Prompt:
Give again, word for word, every line in the entries below from the line with "Click the Open button in import dialog" up to and including the line with "Task: Click the new document pencil icon", and no other line.

Input data:

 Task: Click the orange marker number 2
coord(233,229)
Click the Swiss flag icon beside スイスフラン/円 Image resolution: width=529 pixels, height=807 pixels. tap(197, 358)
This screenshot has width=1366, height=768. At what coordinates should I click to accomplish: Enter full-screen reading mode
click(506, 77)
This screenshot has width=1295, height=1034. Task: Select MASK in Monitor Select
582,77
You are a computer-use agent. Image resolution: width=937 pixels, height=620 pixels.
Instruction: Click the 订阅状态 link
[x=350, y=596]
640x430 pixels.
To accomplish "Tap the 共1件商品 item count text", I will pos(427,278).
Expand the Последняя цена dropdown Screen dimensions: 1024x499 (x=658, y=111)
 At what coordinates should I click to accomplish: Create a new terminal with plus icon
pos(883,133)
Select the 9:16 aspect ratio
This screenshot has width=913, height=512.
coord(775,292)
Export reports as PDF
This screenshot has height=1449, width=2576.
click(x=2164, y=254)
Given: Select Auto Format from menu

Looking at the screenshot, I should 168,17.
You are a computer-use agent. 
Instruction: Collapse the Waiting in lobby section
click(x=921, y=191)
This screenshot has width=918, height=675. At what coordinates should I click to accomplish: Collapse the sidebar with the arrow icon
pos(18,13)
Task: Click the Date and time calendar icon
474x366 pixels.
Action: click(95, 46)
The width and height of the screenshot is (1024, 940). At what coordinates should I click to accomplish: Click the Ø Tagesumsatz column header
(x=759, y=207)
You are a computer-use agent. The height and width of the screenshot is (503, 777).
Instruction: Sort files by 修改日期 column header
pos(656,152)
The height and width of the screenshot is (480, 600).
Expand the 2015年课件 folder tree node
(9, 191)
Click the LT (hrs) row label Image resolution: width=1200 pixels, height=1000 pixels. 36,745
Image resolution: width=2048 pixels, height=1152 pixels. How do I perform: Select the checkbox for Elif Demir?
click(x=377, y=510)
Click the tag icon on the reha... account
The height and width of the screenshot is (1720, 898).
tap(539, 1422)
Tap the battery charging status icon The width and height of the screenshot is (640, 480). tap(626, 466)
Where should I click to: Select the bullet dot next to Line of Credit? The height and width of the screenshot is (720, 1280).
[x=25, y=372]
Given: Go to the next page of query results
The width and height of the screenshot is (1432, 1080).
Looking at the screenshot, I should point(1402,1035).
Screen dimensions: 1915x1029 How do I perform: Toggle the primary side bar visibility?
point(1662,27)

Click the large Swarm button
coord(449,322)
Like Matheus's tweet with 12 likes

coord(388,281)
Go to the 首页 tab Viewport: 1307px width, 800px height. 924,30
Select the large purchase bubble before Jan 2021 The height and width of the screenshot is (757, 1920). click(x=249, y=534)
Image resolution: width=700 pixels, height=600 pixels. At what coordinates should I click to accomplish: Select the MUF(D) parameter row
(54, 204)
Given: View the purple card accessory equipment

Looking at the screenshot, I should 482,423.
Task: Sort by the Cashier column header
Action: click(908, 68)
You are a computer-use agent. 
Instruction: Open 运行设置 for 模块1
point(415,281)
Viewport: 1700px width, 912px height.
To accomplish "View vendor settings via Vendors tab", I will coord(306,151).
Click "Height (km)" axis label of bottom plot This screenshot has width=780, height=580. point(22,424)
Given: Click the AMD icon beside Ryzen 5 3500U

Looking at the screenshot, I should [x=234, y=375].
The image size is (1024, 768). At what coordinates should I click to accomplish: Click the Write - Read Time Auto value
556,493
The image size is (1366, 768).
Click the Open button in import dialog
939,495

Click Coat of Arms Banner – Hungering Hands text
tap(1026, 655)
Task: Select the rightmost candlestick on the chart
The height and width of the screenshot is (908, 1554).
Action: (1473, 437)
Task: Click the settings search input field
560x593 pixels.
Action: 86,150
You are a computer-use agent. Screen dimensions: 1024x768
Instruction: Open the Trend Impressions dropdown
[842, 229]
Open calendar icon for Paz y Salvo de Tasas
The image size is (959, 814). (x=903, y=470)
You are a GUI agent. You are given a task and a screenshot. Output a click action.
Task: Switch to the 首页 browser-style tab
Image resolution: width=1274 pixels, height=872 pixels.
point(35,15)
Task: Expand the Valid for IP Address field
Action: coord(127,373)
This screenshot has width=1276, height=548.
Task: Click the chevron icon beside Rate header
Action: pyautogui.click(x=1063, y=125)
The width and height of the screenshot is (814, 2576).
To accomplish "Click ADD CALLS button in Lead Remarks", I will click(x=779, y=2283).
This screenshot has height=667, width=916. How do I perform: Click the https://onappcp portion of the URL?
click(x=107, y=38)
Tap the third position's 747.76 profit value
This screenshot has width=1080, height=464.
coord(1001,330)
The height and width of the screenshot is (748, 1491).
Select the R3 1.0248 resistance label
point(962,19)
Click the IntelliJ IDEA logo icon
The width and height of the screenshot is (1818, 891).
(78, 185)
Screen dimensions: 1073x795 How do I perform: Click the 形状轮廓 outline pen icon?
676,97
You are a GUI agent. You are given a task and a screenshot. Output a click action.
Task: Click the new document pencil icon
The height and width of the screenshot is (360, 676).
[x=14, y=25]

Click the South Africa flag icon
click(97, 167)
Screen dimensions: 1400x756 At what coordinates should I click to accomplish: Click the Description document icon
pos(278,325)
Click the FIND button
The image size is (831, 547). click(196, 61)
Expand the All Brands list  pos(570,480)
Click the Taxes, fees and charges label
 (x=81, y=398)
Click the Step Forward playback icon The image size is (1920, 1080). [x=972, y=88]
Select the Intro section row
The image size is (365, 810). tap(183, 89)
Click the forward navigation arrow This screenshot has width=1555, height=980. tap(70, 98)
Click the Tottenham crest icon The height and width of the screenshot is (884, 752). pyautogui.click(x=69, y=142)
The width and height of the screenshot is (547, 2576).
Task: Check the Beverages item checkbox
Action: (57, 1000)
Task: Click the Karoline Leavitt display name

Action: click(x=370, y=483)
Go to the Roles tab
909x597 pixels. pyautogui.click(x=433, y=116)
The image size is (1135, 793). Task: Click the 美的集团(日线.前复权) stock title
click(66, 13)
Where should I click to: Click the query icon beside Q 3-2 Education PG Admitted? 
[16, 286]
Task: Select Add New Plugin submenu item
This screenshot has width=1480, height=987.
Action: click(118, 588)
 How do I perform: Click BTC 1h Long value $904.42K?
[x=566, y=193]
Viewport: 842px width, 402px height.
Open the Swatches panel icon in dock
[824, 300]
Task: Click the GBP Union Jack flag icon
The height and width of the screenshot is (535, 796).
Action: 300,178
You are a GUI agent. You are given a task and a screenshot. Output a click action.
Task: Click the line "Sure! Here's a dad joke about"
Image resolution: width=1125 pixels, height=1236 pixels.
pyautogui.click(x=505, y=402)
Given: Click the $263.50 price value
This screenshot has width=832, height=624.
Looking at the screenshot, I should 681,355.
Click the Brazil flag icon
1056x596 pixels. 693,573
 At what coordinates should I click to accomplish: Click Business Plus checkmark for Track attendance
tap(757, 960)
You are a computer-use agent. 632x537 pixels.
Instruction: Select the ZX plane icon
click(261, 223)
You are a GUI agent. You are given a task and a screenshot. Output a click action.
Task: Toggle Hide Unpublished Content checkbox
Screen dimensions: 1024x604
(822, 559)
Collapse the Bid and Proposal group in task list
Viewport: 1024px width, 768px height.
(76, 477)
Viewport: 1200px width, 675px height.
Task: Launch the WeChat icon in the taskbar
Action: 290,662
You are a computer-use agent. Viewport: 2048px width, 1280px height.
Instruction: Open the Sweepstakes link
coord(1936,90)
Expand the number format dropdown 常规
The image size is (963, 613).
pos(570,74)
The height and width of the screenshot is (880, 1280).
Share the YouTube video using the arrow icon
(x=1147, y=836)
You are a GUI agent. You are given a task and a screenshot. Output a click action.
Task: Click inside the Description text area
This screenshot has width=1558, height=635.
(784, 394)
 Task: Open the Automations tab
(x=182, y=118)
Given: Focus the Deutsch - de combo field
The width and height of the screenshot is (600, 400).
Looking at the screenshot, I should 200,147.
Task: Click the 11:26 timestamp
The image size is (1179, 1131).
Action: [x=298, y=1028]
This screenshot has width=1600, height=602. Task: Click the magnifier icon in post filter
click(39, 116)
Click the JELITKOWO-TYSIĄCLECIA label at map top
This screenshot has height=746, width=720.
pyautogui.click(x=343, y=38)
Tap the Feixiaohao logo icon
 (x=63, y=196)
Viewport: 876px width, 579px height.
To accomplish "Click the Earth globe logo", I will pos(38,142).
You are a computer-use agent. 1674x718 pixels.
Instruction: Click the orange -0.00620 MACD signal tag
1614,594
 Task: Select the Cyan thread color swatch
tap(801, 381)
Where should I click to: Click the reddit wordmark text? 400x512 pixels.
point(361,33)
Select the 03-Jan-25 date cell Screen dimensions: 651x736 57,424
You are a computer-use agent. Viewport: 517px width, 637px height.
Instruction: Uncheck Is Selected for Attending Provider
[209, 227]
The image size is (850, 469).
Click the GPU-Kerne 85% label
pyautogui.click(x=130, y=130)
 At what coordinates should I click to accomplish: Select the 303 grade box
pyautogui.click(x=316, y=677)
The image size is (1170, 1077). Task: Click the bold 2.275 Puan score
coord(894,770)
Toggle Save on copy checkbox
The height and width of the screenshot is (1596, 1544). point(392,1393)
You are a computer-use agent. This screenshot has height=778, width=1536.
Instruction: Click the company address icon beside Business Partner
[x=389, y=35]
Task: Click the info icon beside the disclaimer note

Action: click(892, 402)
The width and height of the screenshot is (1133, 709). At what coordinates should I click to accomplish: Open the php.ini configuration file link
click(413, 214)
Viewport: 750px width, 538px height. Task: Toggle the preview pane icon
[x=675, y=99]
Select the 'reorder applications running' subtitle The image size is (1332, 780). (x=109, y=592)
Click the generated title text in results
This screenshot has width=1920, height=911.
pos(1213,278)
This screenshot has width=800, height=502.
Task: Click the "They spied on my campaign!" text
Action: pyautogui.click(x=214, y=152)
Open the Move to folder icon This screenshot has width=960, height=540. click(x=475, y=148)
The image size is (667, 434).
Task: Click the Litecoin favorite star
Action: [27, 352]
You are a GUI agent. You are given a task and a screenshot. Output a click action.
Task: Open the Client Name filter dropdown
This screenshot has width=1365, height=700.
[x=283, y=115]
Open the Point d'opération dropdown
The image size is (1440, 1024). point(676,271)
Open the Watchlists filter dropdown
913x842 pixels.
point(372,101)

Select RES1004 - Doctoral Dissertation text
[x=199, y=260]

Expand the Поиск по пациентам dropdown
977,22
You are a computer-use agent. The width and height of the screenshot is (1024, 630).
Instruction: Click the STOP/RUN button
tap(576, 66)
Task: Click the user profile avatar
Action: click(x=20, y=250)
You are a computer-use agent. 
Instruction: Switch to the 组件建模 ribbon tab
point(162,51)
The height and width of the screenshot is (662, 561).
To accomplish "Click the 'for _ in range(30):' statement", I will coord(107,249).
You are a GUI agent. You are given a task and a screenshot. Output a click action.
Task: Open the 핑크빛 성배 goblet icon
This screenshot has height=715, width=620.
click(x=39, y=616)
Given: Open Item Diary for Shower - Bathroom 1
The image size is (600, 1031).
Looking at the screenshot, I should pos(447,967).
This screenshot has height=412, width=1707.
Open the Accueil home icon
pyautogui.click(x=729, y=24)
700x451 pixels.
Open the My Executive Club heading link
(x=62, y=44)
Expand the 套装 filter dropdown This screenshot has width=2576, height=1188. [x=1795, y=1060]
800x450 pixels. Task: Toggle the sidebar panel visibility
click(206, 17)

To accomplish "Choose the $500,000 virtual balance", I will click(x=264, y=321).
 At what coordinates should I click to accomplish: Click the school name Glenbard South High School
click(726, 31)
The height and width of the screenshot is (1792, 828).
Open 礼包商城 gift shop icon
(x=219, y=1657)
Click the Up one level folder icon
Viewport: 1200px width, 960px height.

Exercise answer:
Click the Open button in import dialog
939,495

Click Coat of Arms Banner – Hungering Hands text
tap(1026, 655)
Task: Select the rightmost candlestick on the chart
The height and width of the screenshot is (908, 1554).
Action: (1473, 437)
Task: Click the settings search input field
560x593 pixels.
Action: 86,150
You are a computer-use agent. Screen dimensions: 1024x768
Instruction: Open the Trend Impressions dropdown
[842, 229]
Open calendar icon for Paz y Salvo de Tasas
The image size is (959, 814). (x=903, y=470)
You are a GUI agent. You are given a task and a screenshot. Output a click action.
Task: Switch to the 首页 browser-style tab
Image resolution: width=1274 pixels, height=872 pixels.
point(35,15)
Task: Expand the Valid for IP Address field
Action: coord(127,373)
This screenshot has width=1276, height=548.
Task: Click the chevron icon beside Rate header
Action: pyautogui.click(x=1063, y=125)
The width and height of the screenshot is (814, 2576).
To accomplish "Click ADD CALLS button in Lead Remarks", I will click(x=779, y=2283).
This screenshot has height=667, width=916. How do I perform: Click the https://onappcp portion of the URL?
click(x=107, y=38)
Tap the third position's 747.76 profit value
This screenshot has width=1080, height=464.
coord(1001,330)
The height and width of the screenshot is (748, 1491).
Select the R3 1.0248 resistance label
point(962,19)
Click the IntelliJ IDEA logo icon
The width and height of the screenshot is (1818, 891).
(78, 185)
Screen dimensions: 1073x795 How do I perform: Click the 形状轮廓 outline pen icon?
676,97
You are a GUI agent. You are given a task and a screenshot. Output a click action.
Task: Click the new document pencil icon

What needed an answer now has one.